[TASK STATEMENT]: Exclude the pictures and set down, unaltered, the lines from the one that holds "Select Hardcopy for Card Statement" through the end of the data.

Screenshot grounding data:
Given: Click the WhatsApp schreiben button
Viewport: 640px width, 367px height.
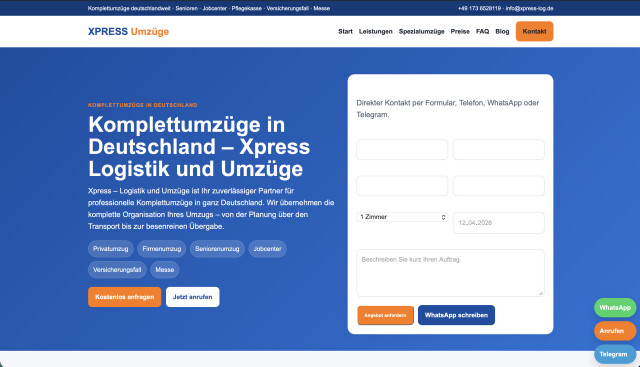Looking at the screenshot, I should 456,315.
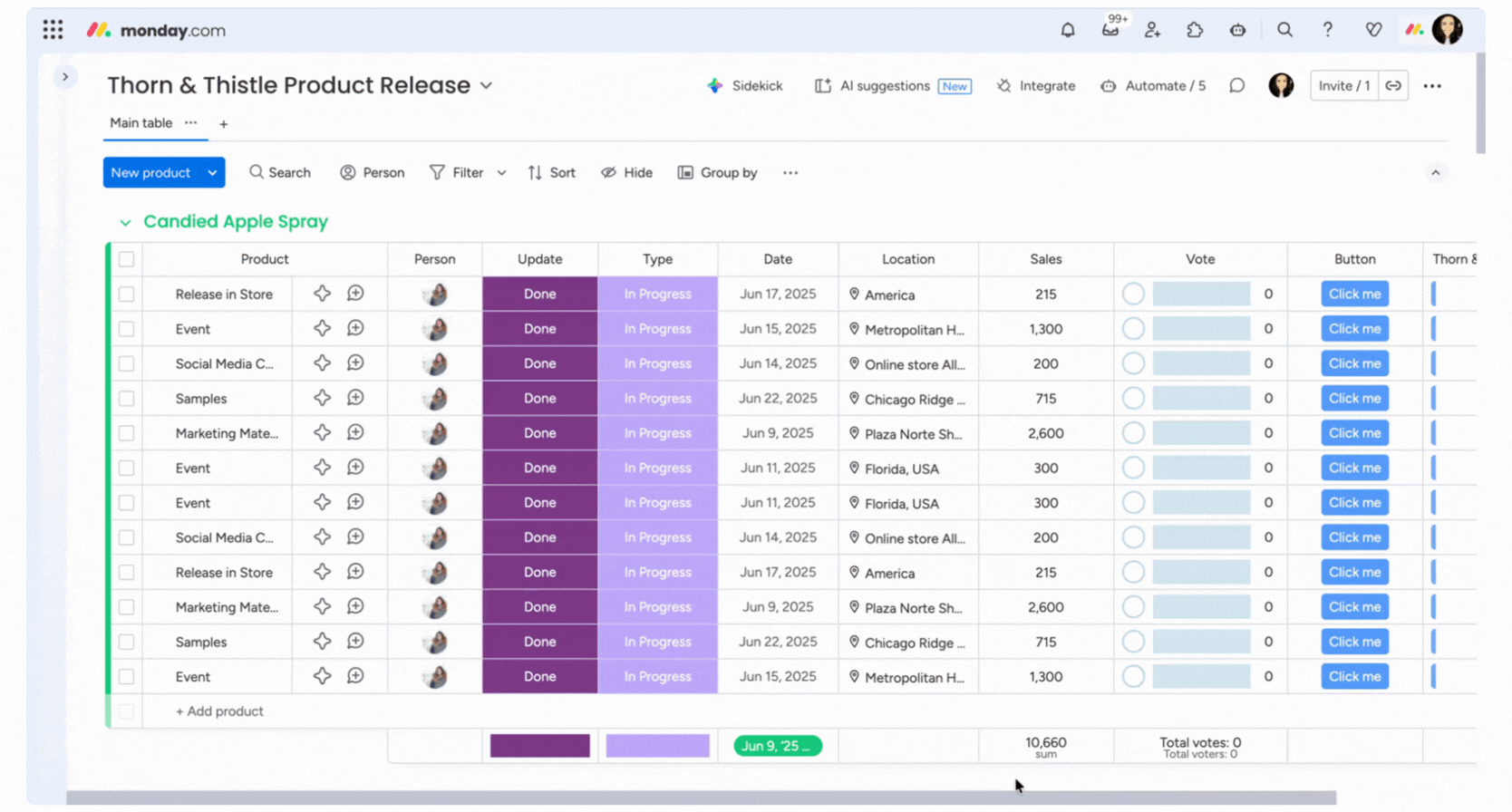Click the invite members icon in top bar
This screenshot has width=1512, height=812.
pyautogui.click(x=1152, y=30)
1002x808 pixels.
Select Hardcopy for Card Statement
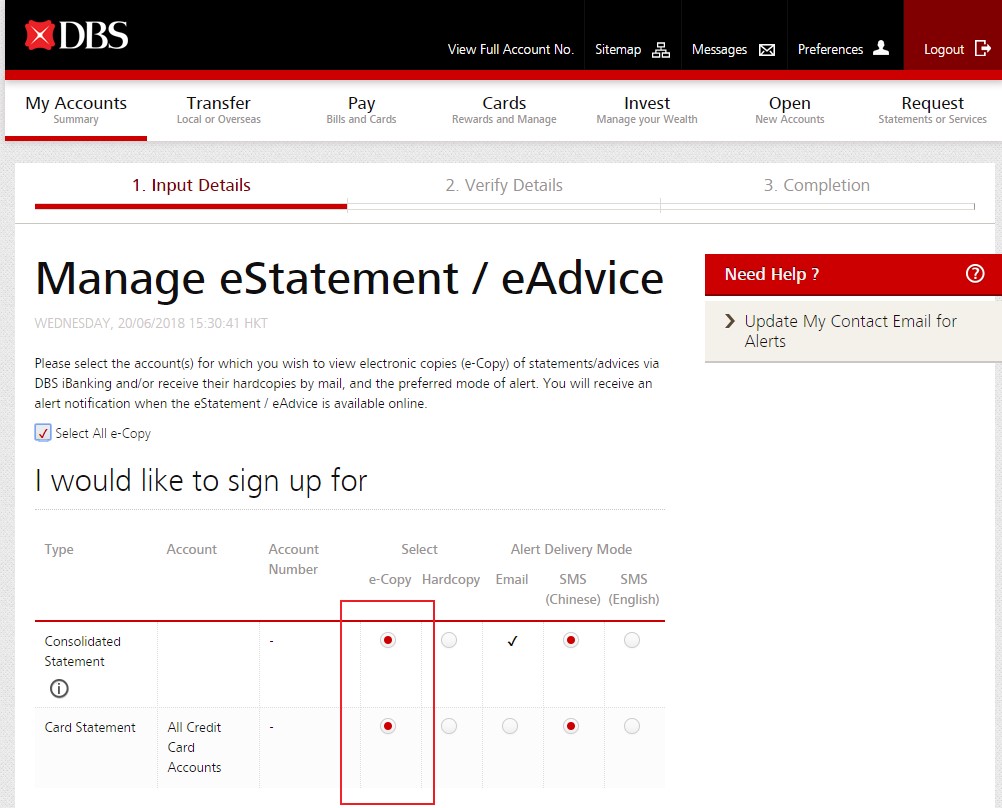tap(449, 726)
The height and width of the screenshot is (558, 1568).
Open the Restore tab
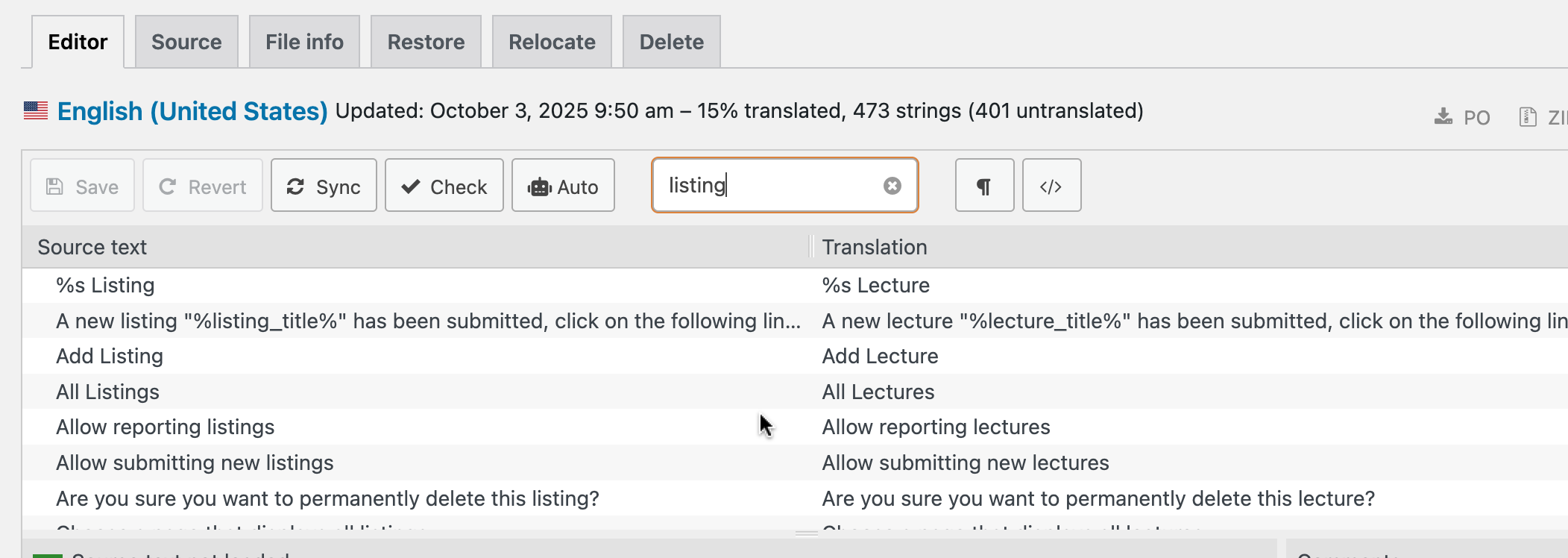point(426,42)
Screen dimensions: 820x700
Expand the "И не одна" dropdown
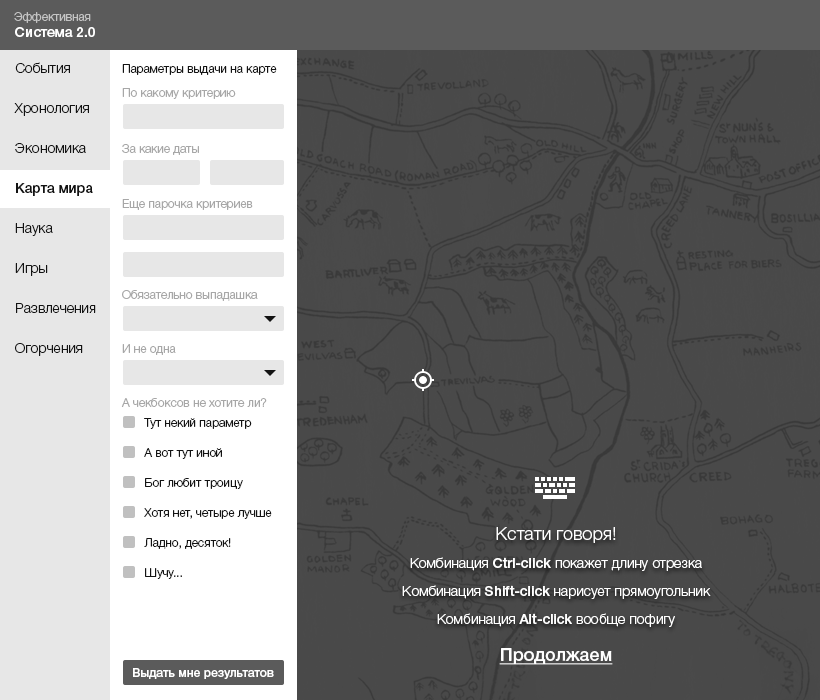tap(203, 372)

[SOLUTION FOR THIS PROBLEM]:
Select Hardcopy for Card Statement
tap(449, 726)
The height and width of the screenshot is (558, 1568).
Open the Restore tab
point(426,42)
Screen dimensions: 820x700
Expand the "И не одна" dropdown
tap(203, 372)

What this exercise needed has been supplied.